Another approach would be to convert the list to an array or an ArrayList, and then sort and search that array / ArrayList. That gives one copy plus one sort to setup, and O(logN) for each search.
But neither of these is the best approach. That depends on how many times you need to perform search operations.
If you simply want to do one search on the list, then calling list.contains(...) is O(N) ... and that is better than anything involving sorting and binary searching.
If you want to do multiple searches on a list that never changes, you're probably better off putting the list entries into a HashSet. Constructing a HashSet is O(N) and searching is O(1). (This assumes you don't need your own comparator.)
If you want to do multiple searches on a list that keeps changing where the order IS NOT significant, replace the list with a HashSet.
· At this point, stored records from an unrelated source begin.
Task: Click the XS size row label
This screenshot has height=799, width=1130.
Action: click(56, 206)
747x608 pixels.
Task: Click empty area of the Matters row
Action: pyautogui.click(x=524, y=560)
The incremental cost of updating the HashSet will be O(1) for each addition/removal, and O(1) for each search.
If you want to do multiple searches on a list that keeps changing and the order IS significant, replace the list with an insertion-ordered LinkedHashMap. That will be O(1) for each addition/removal, and O(1) for each search ... but with large constants of proportionality than for a HashSet.
java.util.Collections#sort()
java.util.Collections#binarySearch()
The Collections class has lots of other amazing methods to make programmers life easier.
Note that the sort method's implementation will indeed convert the list to array, but from you need not explicitly convert the list in to array before calling the method:)
You may want to question if searching over a sorted list is the best option for your use-case as this does not perform well. The list sort is O(NlogN) and the binary search is O(logN). You might consider making a Set out of your list elements and then searching that via the contains method, which is O(1), if you just want to see if an element exists. It would be much easier to give you some advice on what collection you might consider if you could explain more about your use-case.
EDIT: Consider performance issues of List sorting if you plan to do this for large lists.